Sie schenkte Cassandra frischen Kaffee nach, lehnte sich wieder an die Ablage und beobachtete weiter die Hexe, welche mit Entzücken und stöhnend Schluck für Schluck trank, bis die Tasse erneut leer war.

»Noch einen?«

»Nein, sonst kann ich nicht mehr schlafen.«

»Hast du keinen Zauberspruch, um dich in den Schlaf zu wiegen? Und wo ist überhaupt dein Zauberstab?«

Nun wirkte die Alte gekränkt. »Seh ich aus wie Harry Potter?«

»Nein … also … kein Zauberstab?«

»Nein, kein bescheuerter Zauberstab«, erwiderte sie mürrisch.

»Cassy, ich wollte mich auf keinen Fall lustig über dich machen. Was soll ich sagen, ich muss mich erst daran gewöhnen, eine echte Hexe vor mir zu haben«, versuchte sie zu beschwichtigen.

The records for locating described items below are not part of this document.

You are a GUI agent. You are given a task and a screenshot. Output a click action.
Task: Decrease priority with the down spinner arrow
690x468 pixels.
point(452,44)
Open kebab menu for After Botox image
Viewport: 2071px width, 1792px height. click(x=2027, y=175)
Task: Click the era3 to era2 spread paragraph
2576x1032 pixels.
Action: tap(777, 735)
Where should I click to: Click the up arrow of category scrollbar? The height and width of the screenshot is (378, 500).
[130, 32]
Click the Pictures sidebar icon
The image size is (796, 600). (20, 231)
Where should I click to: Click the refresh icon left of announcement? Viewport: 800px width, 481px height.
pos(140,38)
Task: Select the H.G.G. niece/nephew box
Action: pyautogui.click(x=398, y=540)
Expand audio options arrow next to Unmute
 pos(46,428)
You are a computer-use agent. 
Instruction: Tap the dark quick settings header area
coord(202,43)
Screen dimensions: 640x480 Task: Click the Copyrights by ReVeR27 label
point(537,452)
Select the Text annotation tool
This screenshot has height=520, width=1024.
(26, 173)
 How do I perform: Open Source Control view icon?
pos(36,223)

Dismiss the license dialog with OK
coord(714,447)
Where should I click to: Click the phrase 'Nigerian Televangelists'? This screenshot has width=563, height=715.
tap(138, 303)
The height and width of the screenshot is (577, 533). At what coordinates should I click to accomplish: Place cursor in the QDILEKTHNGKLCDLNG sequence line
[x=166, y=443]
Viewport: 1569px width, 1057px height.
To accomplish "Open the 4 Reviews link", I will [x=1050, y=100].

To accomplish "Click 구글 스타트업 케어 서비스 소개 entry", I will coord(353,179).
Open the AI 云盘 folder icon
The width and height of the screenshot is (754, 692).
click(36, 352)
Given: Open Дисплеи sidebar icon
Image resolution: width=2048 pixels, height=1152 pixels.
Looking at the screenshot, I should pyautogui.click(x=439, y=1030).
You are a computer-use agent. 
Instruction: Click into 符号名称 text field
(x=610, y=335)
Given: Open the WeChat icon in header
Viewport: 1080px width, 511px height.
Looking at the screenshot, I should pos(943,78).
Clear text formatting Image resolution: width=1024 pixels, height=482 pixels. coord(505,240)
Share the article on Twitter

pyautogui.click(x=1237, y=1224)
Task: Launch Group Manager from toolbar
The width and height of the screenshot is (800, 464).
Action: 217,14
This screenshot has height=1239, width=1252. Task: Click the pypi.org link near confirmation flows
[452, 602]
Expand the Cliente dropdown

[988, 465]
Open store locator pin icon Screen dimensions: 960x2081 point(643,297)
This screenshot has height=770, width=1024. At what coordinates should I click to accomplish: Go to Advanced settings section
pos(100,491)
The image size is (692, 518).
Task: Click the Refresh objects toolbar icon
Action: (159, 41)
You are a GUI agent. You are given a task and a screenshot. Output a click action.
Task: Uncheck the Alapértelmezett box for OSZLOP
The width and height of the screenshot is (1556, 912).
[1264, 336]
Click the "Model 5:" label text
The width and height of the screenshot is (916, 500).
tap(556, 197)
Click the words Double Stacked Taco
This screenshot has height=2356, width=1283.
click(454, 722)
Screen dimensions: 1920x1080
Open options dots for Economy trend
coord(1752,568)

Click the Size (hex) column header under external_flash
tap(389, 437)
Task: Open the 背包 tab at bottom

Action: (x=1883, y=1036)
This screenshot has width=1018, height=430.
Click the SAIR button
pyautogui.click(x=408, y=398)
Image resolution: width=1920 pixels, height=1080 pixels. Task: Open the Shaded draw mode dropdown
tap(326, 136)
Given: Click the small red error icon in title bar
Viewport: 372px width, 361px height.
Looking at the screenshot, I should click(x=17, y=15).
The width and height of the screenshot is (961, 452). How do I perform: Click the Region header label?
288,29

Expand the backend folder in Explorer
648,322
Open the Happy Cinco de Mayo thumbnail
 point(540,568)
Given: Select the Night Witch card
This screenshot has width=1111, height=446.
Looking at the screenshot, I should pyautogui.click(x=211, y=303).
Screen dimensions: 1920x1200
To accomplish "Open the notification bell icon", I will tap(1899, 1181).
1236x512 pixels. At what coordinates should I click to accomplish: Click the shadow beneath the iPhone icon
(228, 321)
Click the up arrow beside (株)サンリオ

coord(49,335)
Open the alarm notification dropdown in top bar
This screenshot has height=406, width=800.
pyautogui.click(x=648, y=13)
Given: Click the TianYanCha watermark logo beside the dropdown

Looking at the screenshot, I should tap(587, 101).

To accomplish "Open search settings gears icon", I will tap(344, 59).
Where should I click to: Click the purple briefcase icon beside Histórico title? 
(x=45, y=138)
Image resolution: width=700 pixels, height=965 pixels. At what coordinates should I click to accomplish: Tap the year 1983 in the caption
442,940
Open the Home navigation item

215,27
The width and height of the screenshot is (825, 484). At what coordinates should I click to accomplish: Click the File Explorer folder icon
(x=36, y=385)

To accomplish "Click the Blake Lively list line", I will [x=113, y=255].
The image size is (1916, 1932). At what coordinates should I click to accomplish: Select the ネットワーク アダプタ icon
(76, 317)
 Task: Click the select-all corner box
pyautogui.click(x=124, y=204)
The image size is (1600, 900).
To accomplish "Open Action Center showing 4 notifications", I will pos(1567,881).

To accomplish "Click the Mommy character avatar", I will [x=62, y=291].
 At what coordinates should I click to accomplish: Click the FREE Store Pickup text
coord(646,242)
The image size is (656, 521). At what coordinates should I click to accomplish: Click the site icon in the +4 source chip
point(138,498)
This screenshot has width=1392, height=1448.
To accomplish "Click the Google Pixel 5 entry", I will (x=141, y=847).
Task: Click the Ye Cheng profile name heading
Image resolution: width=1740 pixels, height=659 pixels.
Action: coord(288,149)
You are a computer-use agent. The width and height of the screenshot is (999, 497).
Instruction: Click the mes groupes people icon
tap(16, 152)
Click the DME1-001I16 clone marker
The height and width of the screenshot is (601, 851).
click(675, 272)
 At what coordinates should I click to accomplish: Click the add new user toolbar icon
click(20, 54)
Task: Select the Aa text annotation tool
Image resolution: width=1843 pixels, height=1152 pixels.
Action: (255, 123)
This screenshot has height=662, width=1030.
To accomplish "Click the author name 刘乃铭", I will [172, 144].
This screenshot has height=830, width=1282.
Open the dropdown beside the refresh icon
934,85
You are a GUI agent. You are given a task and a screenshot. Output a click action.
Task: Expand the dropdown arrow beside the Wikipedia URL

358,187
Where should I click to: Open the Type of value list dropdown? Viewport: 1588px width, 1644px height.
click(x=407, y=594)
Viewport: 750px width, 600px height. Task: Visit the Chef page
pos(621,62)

»Und eine Frau, denn mein Körper unterscheidet sich keineswegs von deinem, Anny.«

»Sieht man von deinem Alter ab«, entgegnete die.

»Kleines, auch du wirst mal alt und schrumpelig, dann wird dieser Traumkörper nur noch eine blasse Erinnerung sein. Und du kannst damit aufhören, mich zu beleidigen«, schob sie trotzig nach.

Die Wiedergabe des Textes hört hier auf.